[Selected extract]
__________

Rosanna Arquette, Madonna, Aidan Quinn, Will Patton, John Turturro, and others

Other websites:

Trailer:

Summary of the film
Through following a series of romantic personal ads, dissatisfied New Jersey housewife Roberta Glass (Rosanna Arquette) becomes vicariously infatuated with New York City bohemian Susan (Madonna). In a series of unexpected and often comedic events, their lives become increasingly intertwined, inspiring Roberta to change her life for the better.
Fig. 1: Susan (Madonna) walks the streets of Manhattan in a pyramid-emblazoned jacket (Screenshot by author)
Fig. 2: While “Into the Groove” plays as non-diegetic music, Roberta (Rosanna Arquette) and Susan (Madonna) receive recognition for returning stolen Egyptian antiquities in the film’s very final image (Screenshot by author)
Fig. 3: Susan (Madonna) rides a camel through the Egyptian desert while accompanied by attendants, in the alternate ending (Screenshot by author)
Egyptomania narratives or motifs
Desperately Seeking Susan is characterized by three major interwoven strands of Egyptomania.
The first and most well-known strand is also the most indirect reference: a now-iconic black tuxedo jacket featuring the eyeball-topped pyramid best known from the United States dollar bill. Specially created for the film by costume designer Santo Loquasto, the jacket is first worn by New York City bohemian Susan (Madonna), but it is soon acquired by New Jersey housewife Roberta Glass (Rosanna Arquette) in her quest to try on new social roles and new versions of herself. In her memoir, director Susan Seidelman has explicitly stated that the jacket’s symbolism includes providence, “exotic adventure,” and money, and it corresponds to the hip half of the film’s key New Jersey - New York City dichotomy – most specifically, the legendary Lower East Side counterculture from which both Seidelman and Madonna emerged. Thus, the long-standing tradition of esoteric interpretations of Ancient Egypt has been tapped for its symbolic potential to signify a new elite: not those who possess timeless wisdom, but rather people who are plugged into the exciting and constantly-shifting cultural effervescence of worlds like art, fashion, music, and film.

__________

[Required task 1] In the Desperately Seeking Susan passage, who created the pyramid jacket for the film?
[Required task 2] Write out everything in the Desperately Seeking Susan passage from "Summary of the" down to "image (Screenshot by author)".
Rely only on the Desperately Seeking Susan passage.

[Recorded information]

__________

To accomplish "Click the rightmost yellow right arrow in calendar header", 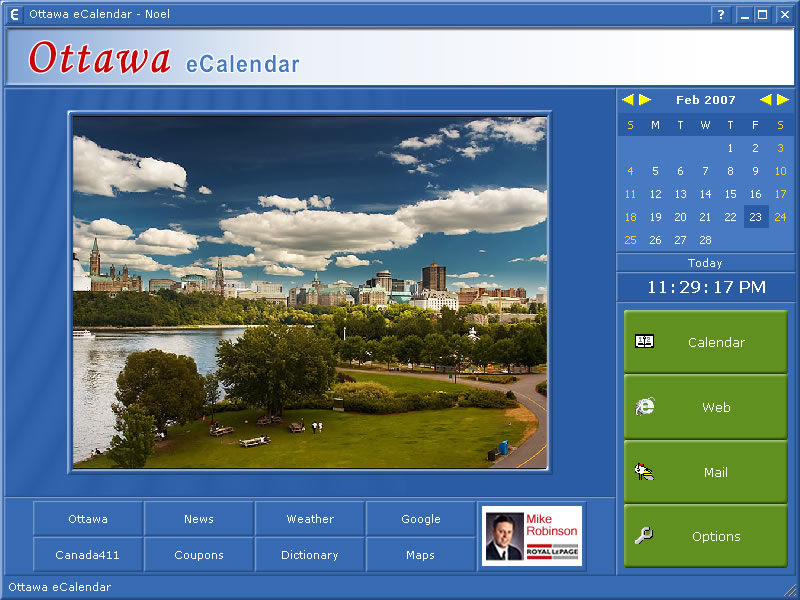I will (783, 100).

__________

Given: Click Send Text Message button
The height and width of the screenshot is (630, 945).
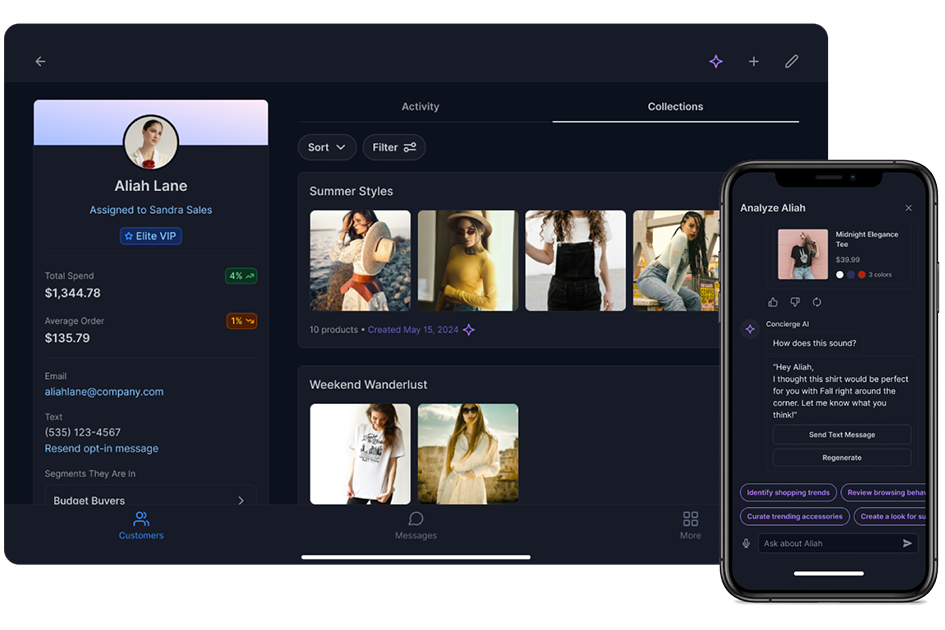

__________

[Correct output 1] Costume designer Santo Loquasto

[Correct output 2]
Summary of the film
Through following a series of romantic personal ads, dissatisfied New Jersey housewife Roberta Glass (Rosanna Arquette) becomes vicariously infatuated with New York City bohemian Susan (Madonna). In a series of unexpected and often comedic events, their lives become increasingly intertwined, inspiring Roberta to change her life for the better.
Fig. 1: Susan (Madonna) walks the streets of Manhattan in a pyramid-emblazoned jacket (Screenshot by author)
Fig. 2: While “Into the Groove” plays as non-diegetic music, Roberta (Rosanna Arquette) and Susan (Madonna) receive recognition for returning stolen Egyptian antiquities in the film’s very final image (Screenshot by author)